Restorative Justice in Schools: Strategies and Programs


Restorative Justice in Schools (RJS) is an evolving paradigm shift that seeks to replace punitive disciplinary measures with a more collaborative and healing approach. Drawing from broader restorative justice principles, RJS aims to repair harm, restore relationships, and reintegrate both victims and wrongdoers into the educational community. This article explores the history, methodologies, prominent thought leaders, and a compelling case study that illustrate the transformative potential of RJS.

Historical Context

Roots in Indigenous Practices

Restorative Justice itself has ancestral roots in indigenous traditions worldwide. Schools began incorporating these practices in the late 20th century as a response to the ‘zero-tolerance’ policies that led to increased suspensions and expulsions (Thorsborne & Blood, 2013).

Legislative Milestones

Various state policies, like California’s 2015 bill encouraging schools to adopt restorative methods, have institutionalized RJS at a legislative level (González, 2015).
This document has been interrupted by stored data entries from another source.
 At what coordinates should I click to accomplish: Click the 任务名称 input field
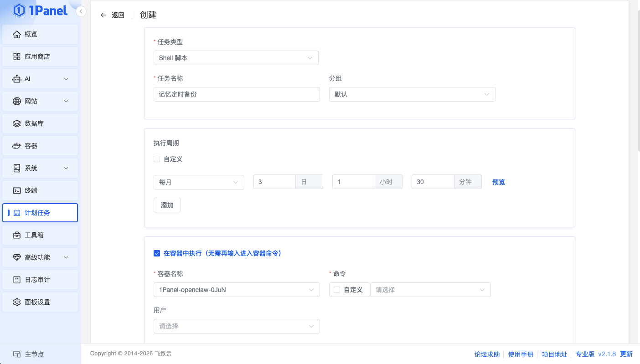237,94
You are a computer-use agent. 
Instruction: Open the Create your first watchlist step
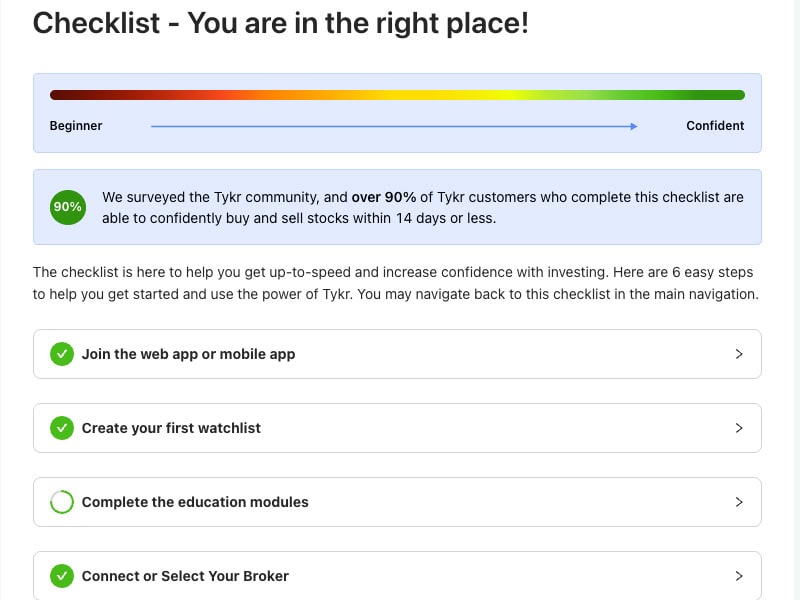[400, 428]
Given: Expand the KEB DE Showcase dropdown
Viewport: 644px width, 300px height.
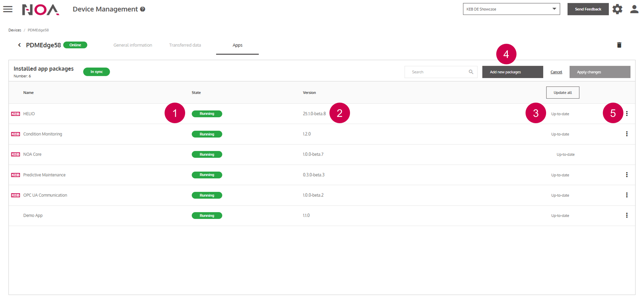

Key Concepts and Thought Leaders

Restorative Circles

This strategy encourages open dialogue in a circle format, allowing participants to express their feelings and concerns in a safe environment (Pranis, 2005).

Peer Mediation

Students are trained to facilitate the resolution of conflicts among their peers, thus empowering them to be agents of their own justice (Morrison, 2005).

Thought Leaders

  • Kay Pranis: Known for her seminal work on restorative circles.
  • Brenda Morrison: A key advocate for restorative justice in educational settings.
  • Margaret Thorsborne and Peta Blood: Co-authors of several works on implementing restorative practices in schools.

Strategies and Programs

Whole-School Implementation

This comprehensive approach involves training for both teachers and students, often incorporating restorative justice into the curriculum (Morrison & Vaandering, 2012).

Targeted Interventions

For more severe conflicts, restorative conferences involving parents and other stakeholders may be arranged (Thorsborne & Blood, 2013).
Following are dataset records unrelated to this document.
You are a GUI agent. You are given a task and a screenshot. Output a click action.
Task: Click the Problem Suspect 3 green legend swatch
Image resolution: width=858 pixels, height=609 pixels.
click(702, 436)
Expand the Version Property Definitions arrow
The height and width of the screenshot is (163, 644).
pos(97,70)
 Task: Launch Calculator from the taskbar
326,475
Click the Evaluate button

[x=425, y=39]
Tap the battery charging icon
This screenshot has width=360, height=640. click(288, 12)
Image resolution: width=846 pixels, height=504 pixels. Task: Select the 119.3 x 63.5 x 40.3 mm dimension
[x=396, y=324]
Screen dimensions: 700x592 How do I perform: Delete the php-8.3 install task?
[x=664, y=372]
Case Study: A Midwestern High School

In a high school grappling with high suspension rates and escalating conflicts, administrators introduced a restorative justice program. They trained a group of students and teachers as facilitators for restorative circles. Over a period of two years, the school saw a 30% decrease in suspension rates and improved academic performance. An increase in student engagement and teacher satisfaction was also observed (Ashley & Burke, 2017).

Contemporary Insights

Technological Tools

Edtech platforms are now providing virtual environments for restorative practices, although the effectiveness of these virtual interventions remains under study (Gregory et al., 2016).

Inclusivity and Intersectionality

There is growing awareness of the need to adapt RJS to different cultural and social contexts to ensure equitable outcomes for all students (Evans & Lester, 2013).
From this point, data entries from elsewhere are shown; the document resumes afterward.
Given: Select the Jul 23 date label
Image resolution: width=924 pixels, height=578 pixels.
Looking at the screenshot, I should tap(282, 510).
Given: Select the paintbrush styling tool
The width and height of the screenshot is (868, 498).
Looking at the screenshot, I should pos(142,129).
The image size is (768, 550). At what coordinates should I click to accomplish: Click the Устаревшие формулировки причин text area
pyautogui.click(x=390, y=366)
Conclusion and Academic Insight

Restorative Justice in Schools has moved from being a novel concept to a transformative approach deeply rooted in academic discourse and real-world applications. However, as scholars like Evans and Lester (2013) articulate, we need to extend our examination of RJS beyond the reduction of punitive measures to a nuanced understanding of how systemic inequities can shape restorative outcomes. Academic scrutiny must delve into the ethical obligations of implementing RJS in schools with varying demographic profiles and resources. It is not merely a disciplinary alternative; it is a reflection of the broader cultural, social, and ethical dimensions of justice and education.


  • Thorsborne, M., & Blood, P. (2013). Implementing Restorative Practice in Schools: A Practical Guide to Transforming School Communities. Jessica Kingsley Publishers.
  • González, T. (2015). Socializing Schools: Addressing Racial Disparities in Discipline Through Restorative Justice. In D. J. Losen (Ed.), Closing the School Discipline Gap (pp. 151-165). Teachers College Press.
  • Pranis, K. (2005). The Little Book of Circle Processes. Good Books.
  • Morrison, B. (2005). Restoring Safe School Communities: A Whole School Response to Bullying, Violence, and Alienation. Federation Press.
  • Morrison, B., & Vaandering, D. (2012). Restorative justice: Pedagogy, praxis, and discipline. Journal of School Violence, 11(2), 138-155.
  • Ashley, J., & Burke, K. (2017). Implementing Restorative Justice: A Guide for Schools. Illinois Criminal Justice Information Authority.
  • Gregory, A., Clawson, K., Davis, A., & Gerewitz, J. (2016). The Promise of Restorative Practices to Transform Teacher-Student Relationships and Achieve Equity in School Discipline. Journal of Educational and Psychological Consultation, 26(4), 325-353.
  • Evans, K., & Lester, J. (2013). Restorative Justice in Education: What We Know So Far. Middle School Journal, 44(5), 57-63.